> STATED PROBLEM
Copy out the lines from the start of the listing down to the line that contains "Click the green", swapping "Sign in" for "Log in" and leaving everything else unchanged.

— BEGIN RECORDS PROVIDED —

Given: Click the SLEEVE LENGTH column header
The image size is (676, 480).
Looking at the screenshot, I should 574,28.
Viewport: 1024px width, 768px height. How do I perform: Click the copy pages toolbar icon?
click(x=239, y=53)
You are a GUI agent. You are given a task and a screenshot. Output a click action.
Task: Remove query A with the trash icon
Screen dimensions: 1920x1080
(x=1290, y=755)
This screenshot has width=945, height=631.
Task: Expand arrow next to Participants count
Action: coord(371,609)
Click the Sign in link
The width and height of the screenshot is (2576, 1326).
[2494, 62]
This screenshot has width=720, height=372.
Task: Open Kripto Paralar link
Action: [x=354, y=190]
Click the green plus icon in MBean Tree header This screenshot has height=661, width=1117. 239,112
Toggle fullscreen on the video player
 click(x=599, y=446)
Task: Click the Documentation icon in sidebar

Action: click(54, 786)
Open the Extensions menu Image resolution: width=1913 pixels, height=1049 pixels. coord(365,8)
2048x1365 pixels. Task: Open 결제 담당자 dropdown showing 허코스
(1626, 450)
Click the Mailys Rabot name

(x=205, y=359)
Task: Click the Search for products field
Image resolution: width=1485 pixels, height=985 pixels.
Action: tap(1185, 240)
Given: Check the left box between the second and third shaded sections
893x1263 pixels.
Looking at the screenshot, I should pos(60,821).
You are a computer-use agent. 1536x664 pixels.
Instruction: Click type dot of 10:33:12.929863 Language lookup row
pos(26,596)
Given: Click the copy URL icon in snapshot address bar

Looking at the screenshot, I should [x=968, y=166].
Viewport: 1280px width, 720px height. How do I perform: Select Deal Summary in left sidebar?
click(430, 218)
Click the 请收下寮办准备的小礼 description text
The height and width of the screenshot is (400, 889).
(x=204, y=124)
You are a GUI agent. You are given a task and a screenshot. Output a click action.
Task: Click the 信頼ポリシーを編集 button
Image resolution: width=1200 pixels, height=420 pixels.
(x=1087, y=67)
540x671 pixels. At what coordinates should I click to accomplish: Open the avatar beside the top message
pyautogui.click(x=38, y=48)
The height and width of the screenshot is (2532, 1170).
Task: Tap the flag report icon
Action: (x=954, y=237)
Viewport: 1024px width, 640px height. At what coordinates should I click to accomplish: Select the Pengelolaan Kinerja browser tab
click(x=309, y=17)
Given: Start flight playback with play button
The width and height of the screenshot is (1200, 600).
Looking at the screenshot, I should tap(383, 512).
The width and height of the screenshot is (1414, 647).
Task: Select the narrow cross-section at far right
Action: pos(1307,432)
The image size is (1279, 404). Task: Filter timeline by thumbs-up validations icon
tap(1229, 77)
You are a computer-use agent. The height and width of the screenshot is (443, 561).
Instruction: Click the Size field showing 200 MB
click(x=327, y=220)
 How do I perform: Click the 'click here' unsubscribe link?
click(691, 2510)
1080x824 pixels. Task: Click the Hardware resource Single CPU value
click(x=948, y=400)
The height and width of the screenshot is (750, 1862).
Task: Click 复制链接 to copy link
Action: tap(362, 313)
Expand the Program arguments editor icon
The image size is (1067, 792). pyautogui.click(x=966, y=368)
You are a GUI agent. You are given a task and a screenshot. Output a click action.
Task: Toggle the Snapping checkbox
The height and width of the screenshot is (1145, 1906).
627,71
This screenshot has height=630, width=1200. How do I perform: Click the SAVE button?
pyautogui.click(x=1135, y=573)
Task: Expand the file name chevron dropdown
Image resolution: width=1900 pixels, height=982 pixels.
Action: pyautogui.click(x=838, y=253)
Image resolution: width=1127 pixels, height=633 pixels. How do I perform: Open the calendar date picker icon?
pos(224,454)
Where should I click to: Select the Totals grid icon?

— END RECORDS PROVIDED —

> SOLVED EXERCISE
Given: Click the SLEEVE LENGTH column header
The image size is (676, 480).
Looking at the screenshot, I should 574,28.
Viewport: 1024px width, 768px height. How do I perform: Click the copy pages toolbar icon?
click(x=239, y=53)
You are a GUI agent. You are given a task and a screenshot. Output a click action.
Task: Remove query A with the trash icon
Screen dimensions: 1920x1080
(x=1290, y=755)
This screenshot has width=945, height=631.
Task: Expand arrow next to Participants count
Action: coord(371,609)
Click the Log in link
The width and height of the screenshot is (2576, 1326).
[2494, 62]
This screenshot has width=720, height=372.
Task: Open Kripto Paralar link
Action: [x=354, y=190]
Click the green plus icon in MBean Tree header This screenshot has height=661, width=1117. 239,112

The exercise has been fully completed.